Here’s the part that makes this project different from anything I’ve built before: I didn’t write most of the code myself.

I used Claude Code as my primary development tool. Not as a code completion plugin, but as the thing that writes the implementation while I describe what I want. My earlier post on AI pair programming was about trying it out cautiously. This project was about going all in. What happens when you build a complete application this way?

Some of what happened was genuinely impressive. The categorization system (embeddings, vector search, weighted features) worked almost correctly on the first attempt. I described the approach, the AI implemented it, and it categorized transactions accurately. That was a surprise.
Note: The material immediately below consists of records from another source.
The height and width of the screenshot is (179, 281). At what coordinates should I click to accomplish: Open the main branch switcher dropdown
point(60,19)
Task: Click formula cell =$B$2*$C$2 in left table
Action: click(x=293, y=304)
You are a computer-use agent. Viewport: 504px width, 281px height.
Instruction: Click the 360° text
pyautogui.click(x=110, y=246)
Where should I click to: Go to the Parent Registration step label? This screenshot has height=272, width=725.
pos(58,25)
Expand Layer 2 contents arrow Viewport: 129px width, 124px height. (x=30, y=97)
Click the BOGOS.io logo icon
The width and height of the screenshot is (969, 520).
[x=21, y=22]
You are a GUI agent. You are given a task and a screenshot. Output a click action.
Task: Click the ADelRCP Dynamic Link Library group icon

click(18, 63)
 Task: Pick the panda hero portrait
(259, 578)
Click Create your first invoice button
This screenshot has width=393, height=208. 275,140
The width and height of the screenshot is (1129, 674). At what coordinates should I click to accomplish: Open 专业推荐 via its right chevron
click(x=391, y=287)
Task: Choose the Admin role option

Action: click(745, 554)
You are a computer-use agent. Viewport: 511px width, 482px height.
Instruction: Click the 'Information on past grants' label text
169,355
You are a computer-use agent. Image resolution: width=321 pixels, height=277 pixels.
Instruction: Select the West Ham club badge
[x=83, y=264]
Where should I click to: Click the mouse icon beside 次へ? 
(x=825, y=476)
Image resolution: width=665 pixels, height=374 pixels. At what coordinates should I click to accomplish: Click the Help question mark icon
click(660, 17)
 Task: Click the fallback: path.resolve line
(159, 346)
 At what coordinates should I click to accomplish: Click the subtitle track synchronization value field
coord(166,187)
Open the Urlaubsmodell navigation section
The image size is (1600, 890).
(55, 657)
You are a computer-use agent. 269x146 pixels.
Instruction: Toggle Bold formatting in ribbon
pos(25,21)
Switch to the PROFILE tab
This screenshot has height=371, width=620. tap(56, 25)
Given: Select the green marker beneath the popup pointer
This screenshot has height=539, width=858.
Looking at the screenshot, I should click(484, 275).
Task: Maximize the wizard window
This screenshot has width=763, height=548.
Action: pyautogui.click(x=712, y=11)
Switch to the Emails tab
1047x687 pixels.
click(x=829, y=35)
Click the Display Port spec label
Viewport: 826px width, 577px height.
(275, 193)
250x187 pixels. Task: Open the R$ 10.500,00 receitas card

Some of what happened was less impressive. The AI deleted my production database during a refactoring session. The code quality is uneven. Some modules are clean, others have a copy-paste smell and error handling that’s just “return null and log it.” And there’s a budget table in the database from the very first session. Apparently the AI assumes “personal finance app” means budgeting. Nobody built the feature. Nobody removed the table. It’s still there.

I’ll get into all of that in the posts that follow.

What’s Next

This is the first post in a series about building this tool. I’ll write about the problems that came up during development, how they got solved (or didn’t), and what I learned about letting an AI write most of your code. Not tutorials, just honest accounts.